Dhika menatap Serin dari balik kaca yang memisahkan dirinya dengan gadis yang terbaring kaku.
"Kalo bukan karena lo ngejar dia, gak mungkin lo begini Ser," lirih Dhika.
Dhika yang mempunyai rasa pada Serin harus merelakan hatinya demi melihat Serin bahagia. Namun saat dimana Serin mengejar cintanya, kejadian tragis itu menghantam Serin. Membuat Dhika yang hancur semakin hancur. Apalagi saat dirinya mendengar jika Serin dinyatakan koma.
"Ngapain lo disini?"
Dhika tersentak mendengar nada dingin itu. Dengan emosi yang sudah terkendali Dhika menoleh kearah seseorang yang tadi bertanya padanya.
"Gue Cuman Jenguk dia. Salah?"
"Lo gak usah repot-repot jenguk dia."
Dhika tersenyum miring mendengar penuturan omong kosong seorang Dimas.
"Apakah ini salah satu bentuk perminta maafan lo sama Serin heh?"
Mata Dimas menajam. "Apa maksud lo?"
"Jangan pura-pura bodoh. Lo disini emang ngurusin Serin dengan baik. Tapi, apa lo yakin bahwa lo cinta sama dia?"
Dimas diam.
"Dim, kalaupun lo gak cinta sama dia, lo relain dia. Lo jauhi dia. Kalo lo begini siapa yang bakalan tersakiti. Yang pasti bukan gue ataupun lo. Tapi Serin sendiri. Inget, Serin ngejar lo sampe dia berakhir disini Dim."

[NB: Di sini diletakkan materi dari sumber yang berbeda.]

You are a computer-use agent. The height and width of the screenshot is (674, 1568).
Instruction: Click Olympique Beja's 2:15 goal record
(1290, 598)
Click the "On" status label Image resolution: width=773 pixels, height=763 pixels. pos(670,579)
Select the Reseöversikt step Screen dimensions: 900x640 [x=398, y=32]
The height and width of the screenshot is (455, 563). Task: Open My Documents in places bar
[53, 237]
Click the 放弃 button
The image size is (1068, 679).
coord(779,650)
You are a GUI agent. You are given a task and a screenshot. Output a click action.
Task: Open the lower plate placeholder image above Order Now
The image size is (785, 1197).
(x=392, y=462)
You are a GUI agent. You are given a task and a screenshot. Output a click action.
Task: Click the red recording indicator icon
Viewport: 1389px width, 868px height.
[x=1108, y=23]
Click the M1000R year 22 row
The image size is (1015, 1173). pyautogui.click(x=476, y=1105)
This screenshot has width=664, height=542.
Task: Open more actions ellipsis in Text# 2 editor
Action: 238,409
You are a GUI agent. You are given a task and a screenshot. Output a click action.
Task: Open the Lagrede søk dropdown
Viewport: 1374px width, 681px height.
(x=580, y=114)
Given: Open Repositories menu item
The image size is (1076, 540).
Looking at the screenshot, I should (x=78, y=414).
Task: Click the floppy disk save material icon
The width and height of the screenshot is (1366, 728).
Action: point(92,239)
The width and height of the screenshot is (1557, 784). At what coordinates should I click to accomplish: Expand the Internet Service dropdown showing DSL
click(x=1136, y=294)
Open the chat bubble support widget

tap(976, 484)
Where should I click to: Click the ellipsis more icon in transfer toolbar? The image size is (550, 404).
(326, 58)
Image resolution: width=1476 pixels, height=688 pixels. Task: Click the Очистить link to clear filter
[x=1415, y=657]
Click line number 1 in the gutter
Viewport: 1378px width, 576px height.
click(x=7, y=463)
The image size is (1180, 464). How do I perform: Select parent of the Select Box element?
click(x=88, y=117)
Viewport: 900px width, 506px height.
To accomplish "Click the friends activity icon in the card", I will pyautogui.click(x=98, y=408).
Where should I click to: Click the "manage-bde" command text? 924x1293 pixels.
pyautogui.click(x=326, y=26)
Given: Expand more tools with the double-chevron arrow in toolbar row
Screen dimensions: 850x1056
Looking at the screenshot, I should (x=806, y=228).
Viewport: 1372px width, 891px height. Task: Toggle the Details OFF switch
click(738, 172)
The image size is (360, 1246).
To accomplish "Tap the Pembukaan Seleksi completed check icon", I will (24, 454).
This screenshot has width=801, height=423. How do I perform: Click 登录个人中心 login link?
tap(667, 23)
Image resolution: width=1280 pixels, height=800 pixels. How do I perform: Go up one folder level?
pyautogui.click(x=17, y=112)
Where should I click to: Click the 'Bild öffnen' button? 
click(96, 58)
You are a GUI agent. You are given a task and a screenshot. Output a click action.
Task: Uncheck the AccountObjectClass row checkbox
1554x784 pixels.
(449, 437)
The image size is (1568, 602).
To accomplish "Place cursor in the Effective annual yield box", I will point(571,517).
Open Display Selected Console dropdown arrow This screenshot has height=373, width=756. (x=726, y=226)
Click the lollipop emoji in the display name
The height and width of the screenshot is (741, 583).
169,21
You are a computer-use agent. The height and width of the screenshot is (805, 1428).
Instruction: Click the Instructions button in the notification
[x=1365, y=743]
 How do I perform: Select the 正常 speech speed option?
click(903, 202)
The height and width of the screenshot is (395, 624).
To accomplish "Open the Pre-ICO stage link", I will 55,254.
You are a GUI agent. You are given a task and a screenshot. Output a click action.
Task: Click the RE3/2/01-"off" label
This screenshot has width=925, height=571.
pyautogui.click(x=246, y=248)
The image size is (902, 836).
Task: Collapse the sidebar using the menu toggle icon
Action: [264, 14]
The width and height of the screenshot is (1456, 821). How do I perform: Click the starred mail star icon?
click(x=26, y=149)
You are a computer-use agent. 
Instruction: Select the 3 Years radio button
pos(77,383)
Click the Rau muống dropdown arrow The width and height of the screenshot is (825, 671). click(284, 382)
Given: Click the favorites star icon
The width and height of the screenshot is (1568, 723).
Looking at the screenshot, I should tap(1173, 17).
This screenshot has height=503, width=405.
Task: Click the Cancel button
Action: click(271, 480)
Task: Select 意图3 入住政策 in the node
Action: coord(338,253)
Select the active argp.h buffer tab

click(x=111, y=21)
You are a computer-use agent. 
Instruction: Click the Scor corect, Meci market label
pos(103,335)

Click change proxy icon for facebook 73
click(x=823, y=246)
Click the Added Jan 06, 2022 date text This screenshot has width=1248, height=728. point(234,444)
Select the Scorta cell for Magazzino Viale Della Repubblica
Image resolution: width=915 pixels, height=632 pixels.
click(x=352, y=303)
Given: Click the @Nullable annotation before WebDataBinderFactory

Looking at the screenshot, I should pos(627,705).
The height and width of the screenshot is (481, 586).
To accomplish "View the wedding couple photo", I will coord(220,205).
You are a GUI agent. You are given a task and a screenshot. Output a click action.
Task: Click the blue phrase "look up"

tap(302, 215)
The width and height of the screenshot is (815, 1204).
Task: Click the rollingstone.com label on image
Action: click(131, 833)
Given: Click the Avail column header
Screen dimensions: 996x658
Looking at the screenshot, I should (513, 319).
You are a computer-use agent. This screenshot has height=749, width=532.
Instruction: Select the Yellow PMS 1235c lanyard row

Tangan Dimas mengepal erat. Ia tau ia salah. Dengan begitu ia bertanggung jawab dengan pengobatan Serin selama ini. Tapi untuk cinta ia masih bingung. Ia cinta atau tidak. Ia tidak tau. Kalaupun sayang, ia sangat menyayangi Serin. Tapi kalau cinta, ia ragu.
"Lo boleh biayain dia. Tapi jangan sampe lo PHP-in dia kalo dia bangun nanti." entah nanti kapan sambung Dhika dalam hati.
Setelah sepeninggalan Dhika dari hadapan Dimas, Dimas berjalan memasuki ruangan Serin.
Hening sesaat. Hanya alat medis yang berbunyi menandakan jantung Serin masih berjalan.
"Serin... Gue sayang sama elo. Sayang banget. Tapi, kalo untuk cinta gue gak tau. Kalo lo denger ini, lo bakalan marah sama gue?"
"Gue emang cowok pengecut, gue tau itu. Tapi disini gue nganggep lo sebagai adik gue. Sebagai penyemangat gue saat orangtua gue bertengkar. Dan sekarang gue bingung. Kalo lo cinta sama gue, gue harus gimana?"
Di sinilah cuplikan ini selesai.